Des commerçants de Châteauguay ont reçu une lettre du conseil de bande de Kahnawake la semaine dernière les informant du boycott à l’égard d’entreprises châteauguoises. Kahnawake demande aux commerçants de mettre de la pression sur les élus locaux pour régler le problème du transfert des terres.

Anne Fradette-Brunet, une des copropriétaires de la pâtisserie Obsession à Châteauguay,  fait partie des commerçants ayant reçu une lettre signée des mains du Grand chef de bande de Kahnawake, Joe Norton. Ces dernières années, la pâtisserie a fait affaire à plusieurs reprises avec le conseil de bande, notamment en offrant ses services de traiteur ou en réalisant des gâteaux pour les anniversaires des Peacekeepers. Mme Brunet était à la fois fâchée et triste que les élus de la communauté autochtone agissent de la sorte. «Ça me fait peur  parce qu’on essaie toujours de s’éloigner des dossiers politiques, commente-t-elle. En tant que commerce je ne peux pas avoir une opinion ou prendre position sur un sujet politique parce qu’on peut se mettre des clients à dos. Ça peut être fatal.» Elle estime que 20 à 25 % de sa clientèle provient de la communauté autochtone voisine. Elle se désole que les commerçants soient ciblés, car contrairement au milieu politique, les relations d’affaires entre Châteauguay et Kahnawake vont bien. «On travaille fort pour bâtir de belles relations», souligne-t-elle.

Nuire à l’économie châteauguoise

La lettre stipule que le conseil de bande cesse l’achat des produits et de services provenant de Châteauguay en raison d’une poursuite judiciaire instiguée par quatre villes de la MRC de Roussillon, un litige concernant des terres près de l’autoroute 30. Le conseil de bande exige des commerçants qu’ils mettent de la pression sur la Ville de Châteauguay afin qu’elle abandonne sa poursuite. «Nous sommes conscients que la communauté d’affaires de Châteauguay peut se demander pourquoi on cible les commerces, peut-on lire dans la lettre.
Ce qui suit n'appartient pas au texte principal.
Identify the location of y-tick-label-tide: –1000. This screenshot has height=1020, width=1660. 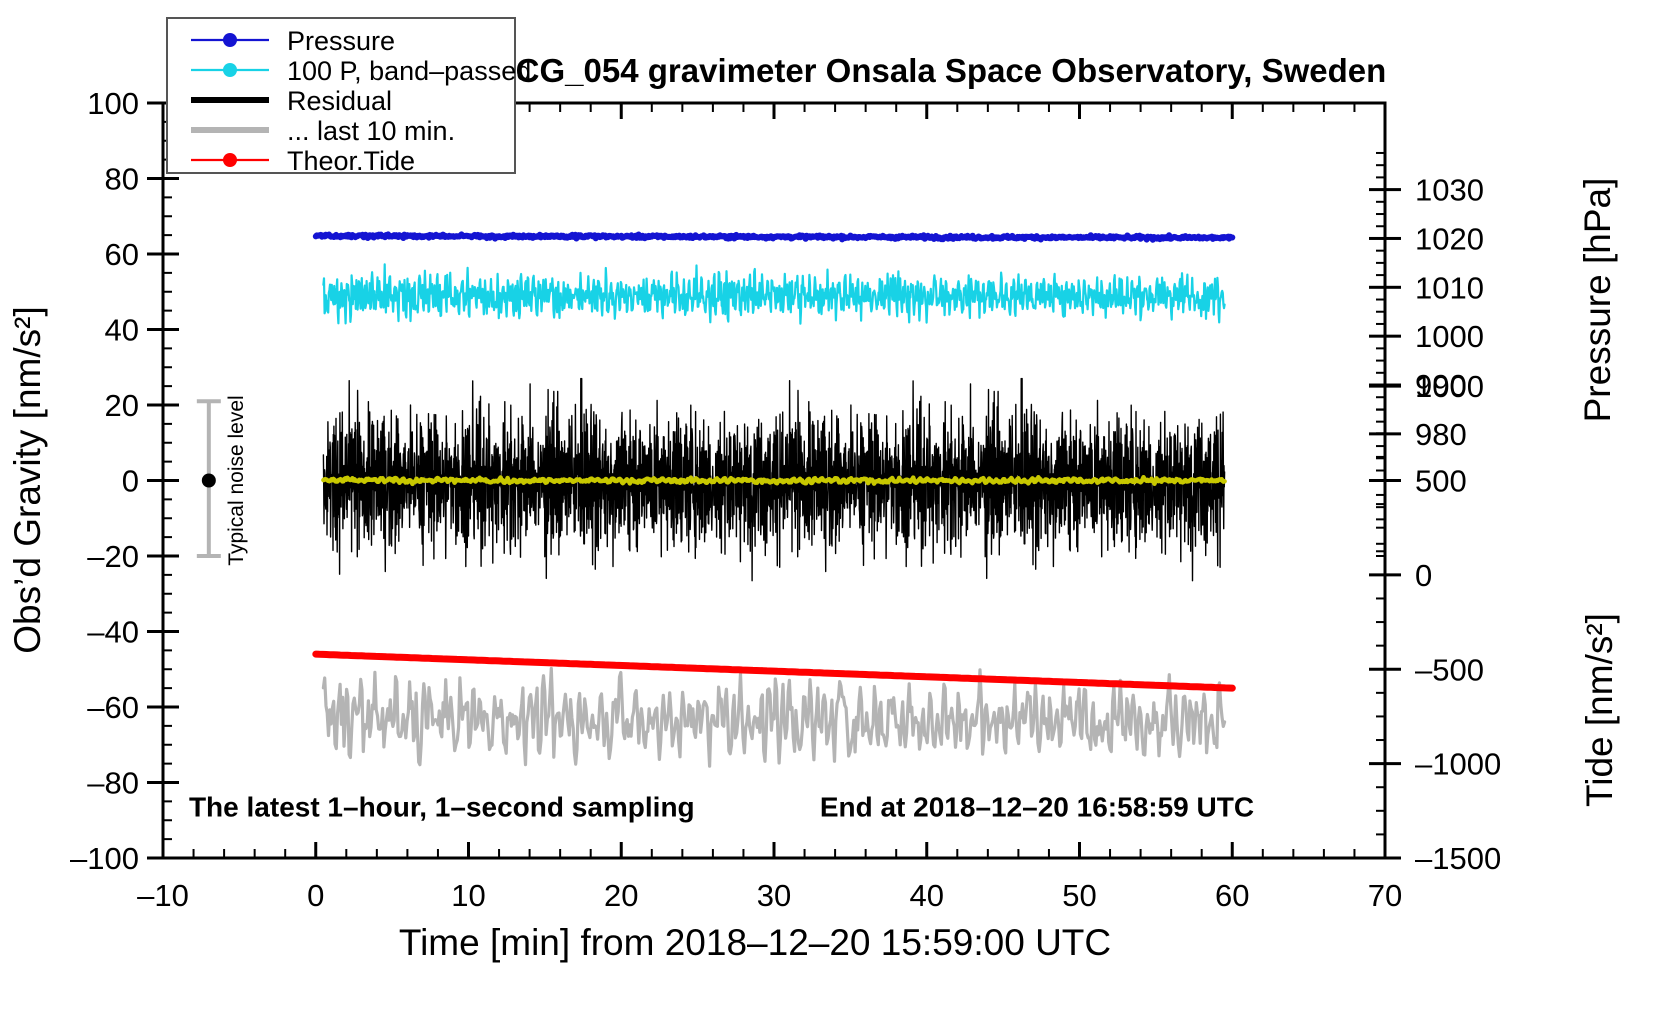
(1458, 764).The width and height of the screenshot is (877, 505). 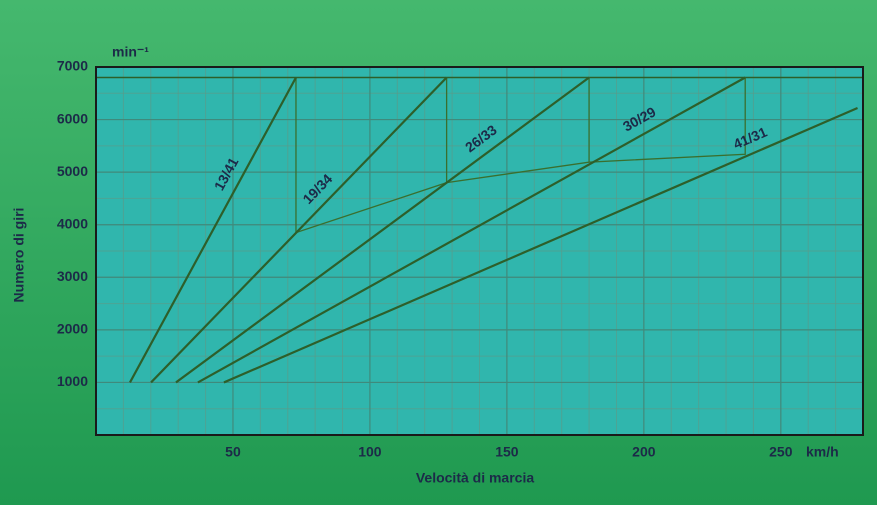 I want to click on x-tick-label: 100, so click(x=370, y=452).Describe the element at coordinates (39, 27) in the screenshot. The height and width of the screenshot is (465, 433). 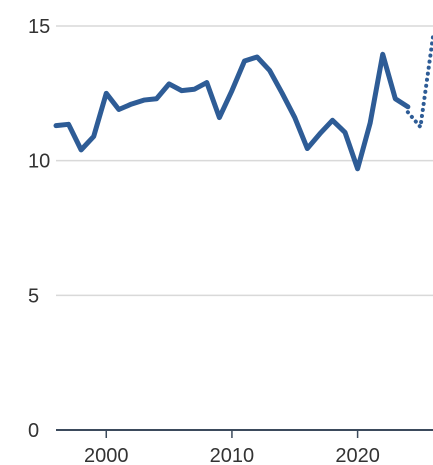
I see `y-tick-label: 15` at that location.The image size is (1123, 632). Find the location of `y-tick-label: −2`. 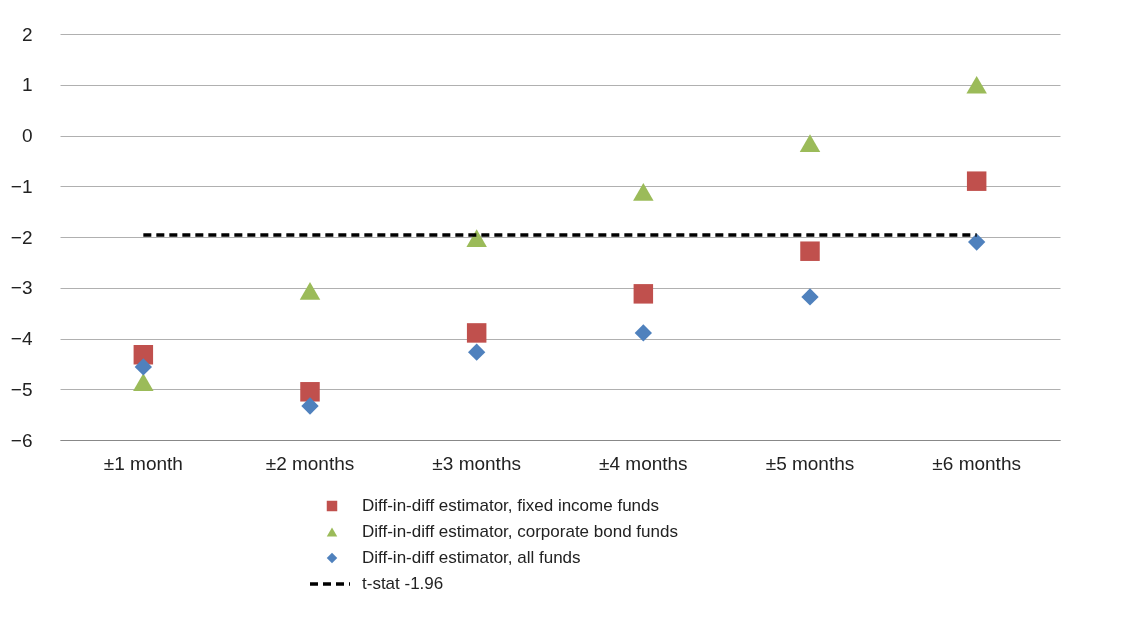

y-tick-label: −2 is located at coordinates (22, 237). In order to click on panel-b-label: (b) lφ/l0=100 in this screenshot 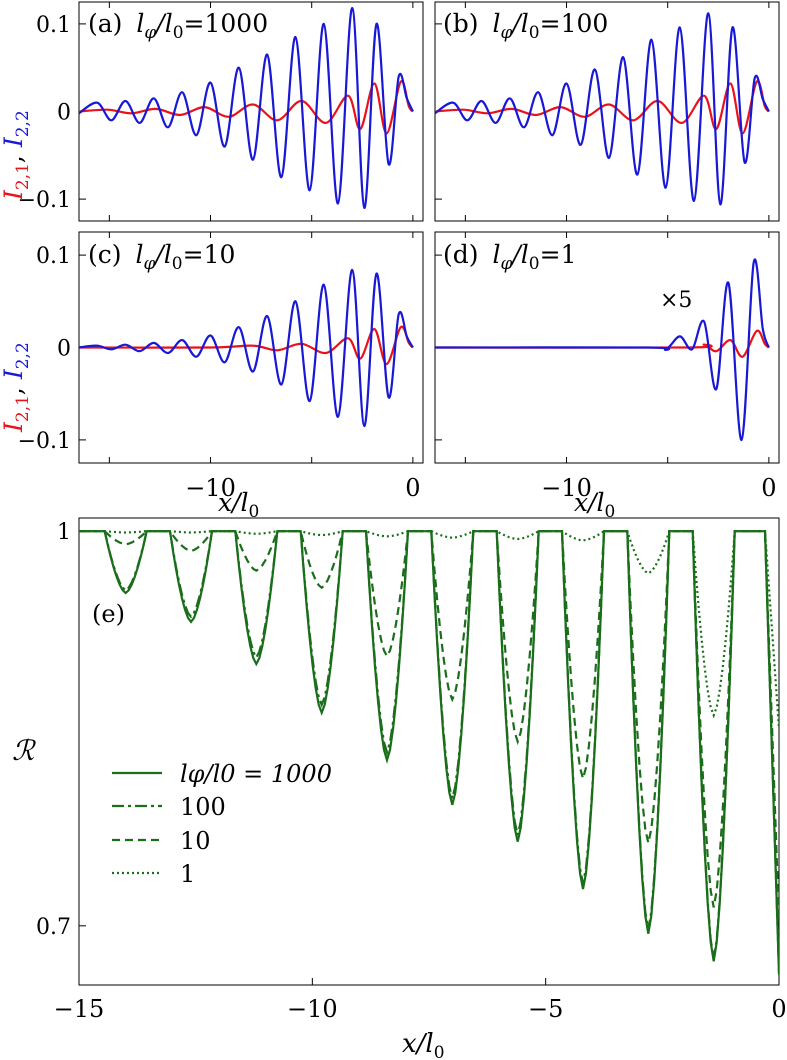, I will do `click(526, 26)`.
Nous espérons que vous comprenez que cette poursuite a un impact négatif direct sur l’économie de Kahnawake, alors nous n’avons pas le choix de créer un impact sur l’économie de Châteauguay.»

Des mohawks appuient les commerçants châteauguois

Lorsque Mme Brunet a partagé sur son compte Facebook la lettre qu’elle a reçue, de nombreux clients de Kahnawake lui ont mentionné être contre cette idée de M. Norton. «Des gens m’ont dit : ‘’il n’y a personne qui me dira où dépenser mon argent’’. Plusieurs sont contre cette idée-là même s’ils appuient la bataille au sujet des terres», souligne la pâtissière.

Bob Scrimegeour, propriétaire de l’entreprise Bob’s Radiator, à Châteauguay, entend le même discours chez ses nombreux amis et clients de Kahnawake. En affaires depuis 43 ans, il a toujours eu une bonne clientèle dans la réserve autochtone. Le conseil de bande était d’ailleurs un de ses bons clients. «Pour l’instant ça ne change rien pour moi. Les gens me disent qu’ils continueront à venir me voir parce qu’ils trouvent que je fais une bonne job», commente-t-il. Selon lui ce n’est pas aux compagnies de Châteauguay de régler ce problème politique.  «C’est aux maires, aux gouvernements et à Joe (Norton) de se parler», poursuit-il.

Mme Brunet, de son côté, craint que ce conflit s’envenime et que les mesures prises par le conseil de bande s’aggravent. «Est-ce que ça ira jusqu’à bloquer le pont?» s’inquiète-t-elle.